» EXERCISE BRIEF: Please return every row below that contains the word "width", with case counting.

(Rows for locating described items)
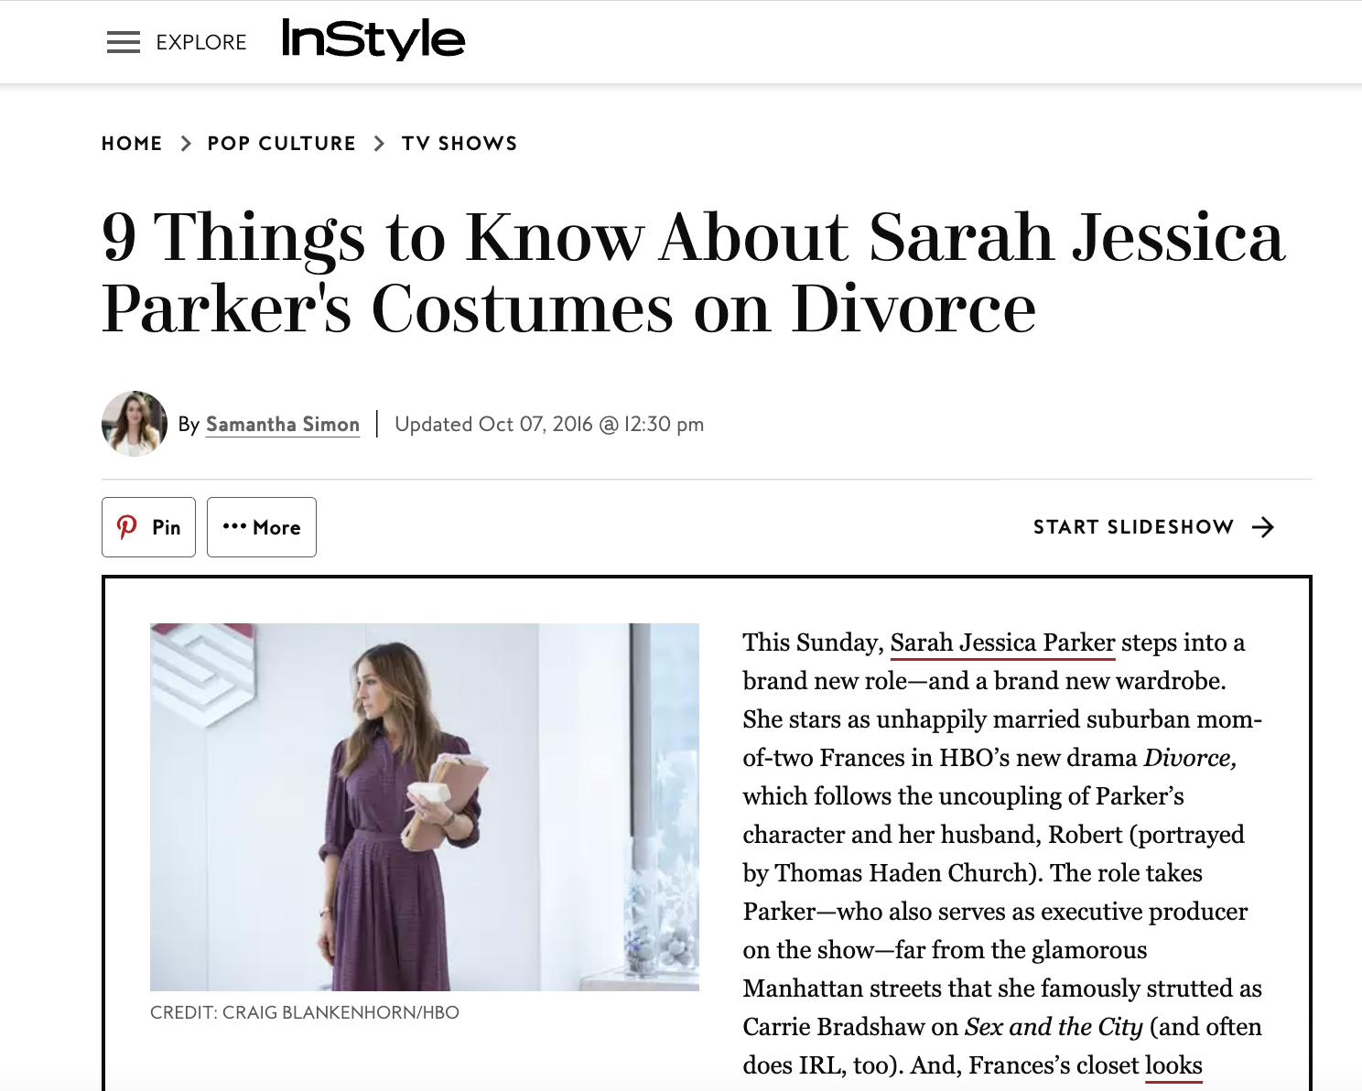Open Samantha Simon's author page
Viewport: 1362px width, 1091px height.
click(x=282, y=424)
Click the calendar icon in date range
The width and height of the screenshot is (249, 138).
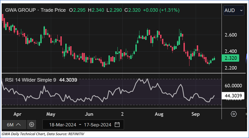117,124
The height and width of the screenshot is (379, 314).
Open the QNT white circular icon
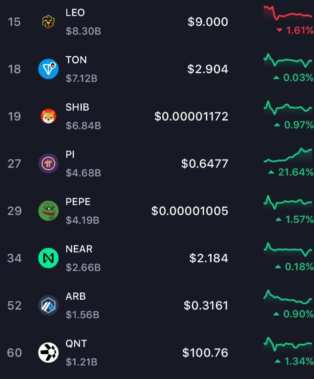coord(48,352)
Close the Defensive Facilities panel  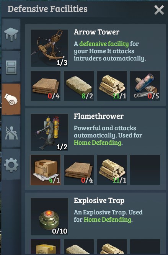pyautogui.click(x=159, y=10)
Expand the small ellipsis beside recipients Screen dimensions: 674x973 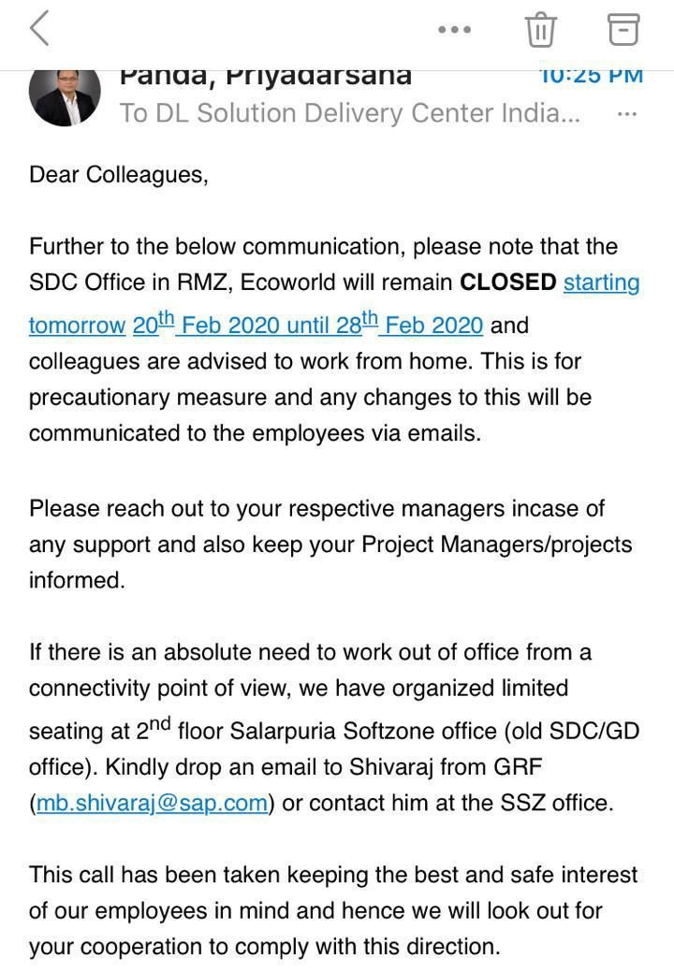point(627,114)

» EXPECTED ANSWER:
Viewport: 1362px width, 1091px height.
The width and height of the screenshot is (249, 138).
The height and width of the screenshot is (379, 314).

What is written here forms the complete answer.